Only death brought me to the hill
a body among many to give phosphorus to the air
to bivouac fires that are called fatuous*
that leave no ash, that melt no hoarfrost.
Only death brought me into the hill.
One day as a chemist I had the power
to marry the elements and make them react,
but men I could never understand
why would they combine themselves through love,
entrusting to a game the joy and pain.
Look at the smile, look at the color
how they play on the face of those who seek love:
but the same smile, the same color
where are they on the face of those who had love?
Where are they on the face of those who had love.
It's strange to leave without suffering,
without a woman's face to remember.
But is it so different your dying,
you that expose yourselves to love, that surrender to the April?
What's different in your dying?
Spring does not knock, it enters confidently
as the smoke penetrates into every crevice,
has the lips of pulp, the hair of wheat
what a fear, what a desire that it takes you by the hand.
What a fear, what a desire that it takes you away.
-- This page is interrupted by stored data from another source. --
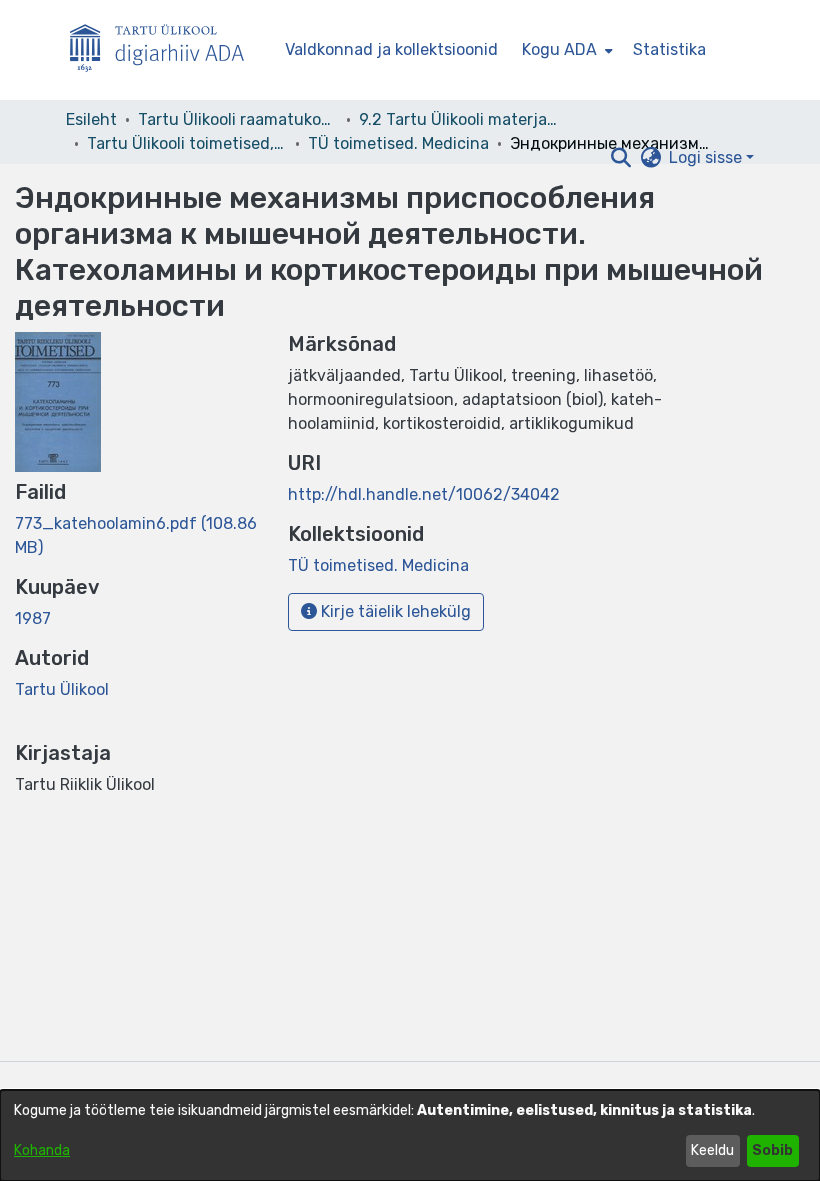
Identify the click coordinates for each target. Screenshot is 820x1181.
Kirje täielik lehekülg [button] (394, 611)
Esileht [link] (91, 119)
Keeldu (712, 1150)
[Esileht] (165, 50)
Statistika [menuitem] (669, 49)
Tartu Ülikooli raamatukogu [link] (238, 119)
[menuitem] (565, 50)
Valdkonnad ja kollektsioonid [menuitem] (391, 49)
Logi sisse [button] (707, 157)
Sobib (772, 1150)
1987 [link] (33, 618)
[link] (378, 565)
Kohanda (42, 1150)
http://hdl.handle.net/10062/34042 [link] (424, 494)
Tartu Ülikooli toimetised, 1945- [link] (187, 143)
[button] (620, 158)
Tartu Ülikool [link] (62, 689)
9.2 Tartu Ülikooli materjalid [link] (459, 119)
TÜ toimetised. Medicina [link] (398, 143)
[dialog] (410, 1135)
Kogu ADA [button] (559, 49)
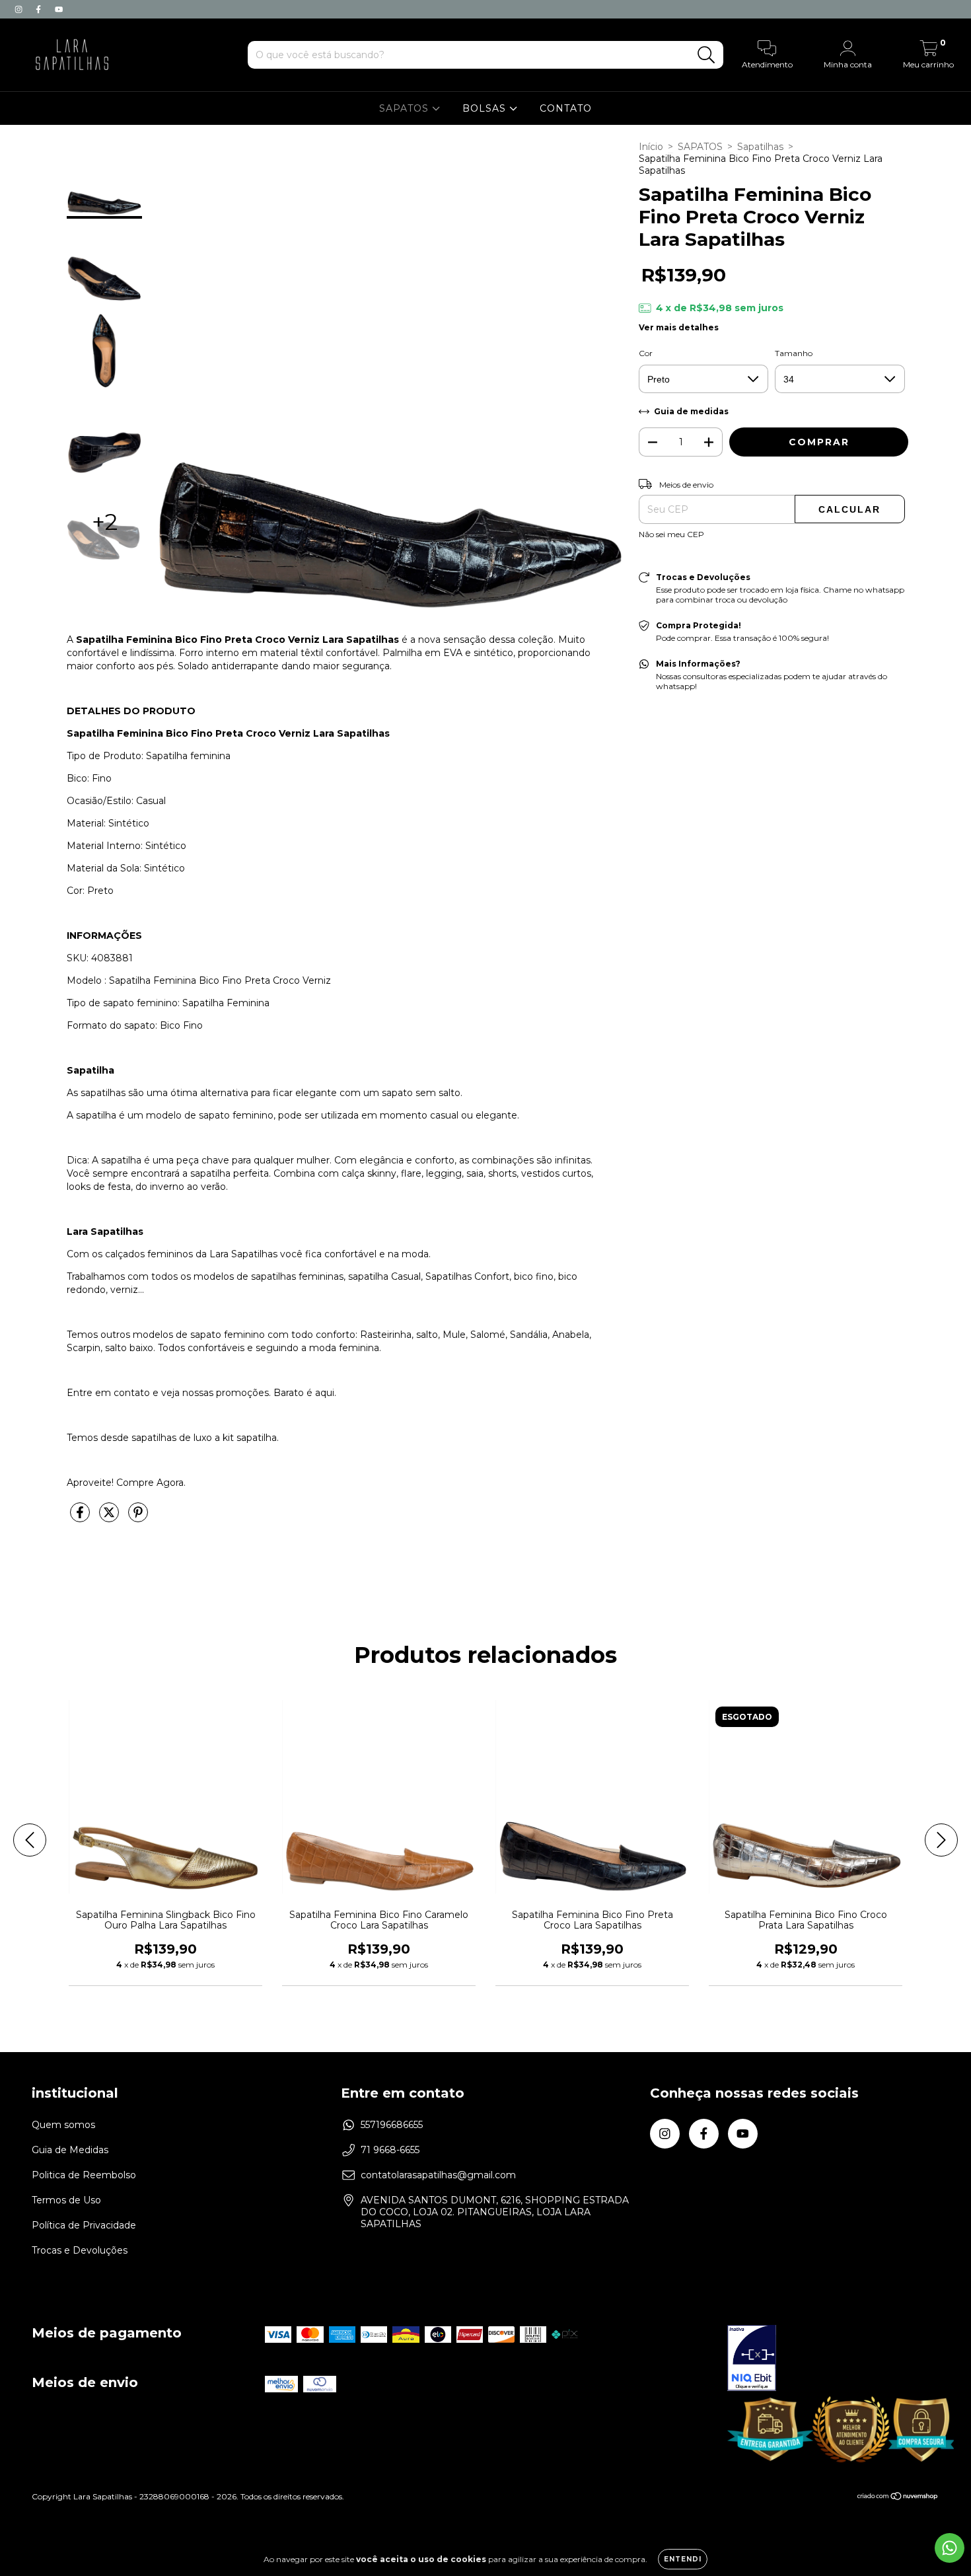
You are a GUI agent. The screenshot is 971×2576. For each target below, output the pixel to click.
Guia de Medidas (70, 2150)
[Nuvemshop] (898, 2498)
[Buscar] (706, 55)
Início (651, 147)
But look at the hydrogen, quiet in the sea
Look at the oxygen sleeping by its side:
only one law that I can understand
has been able to marry them without letting them burst.
Only the law that I can understand.
I was chemist and, no, I didn't want to marry.
I didn't know with whom and who I would have generated:
I died in a wrong experiment
just like the idiots who die of love.
And someone will say that there is a better way.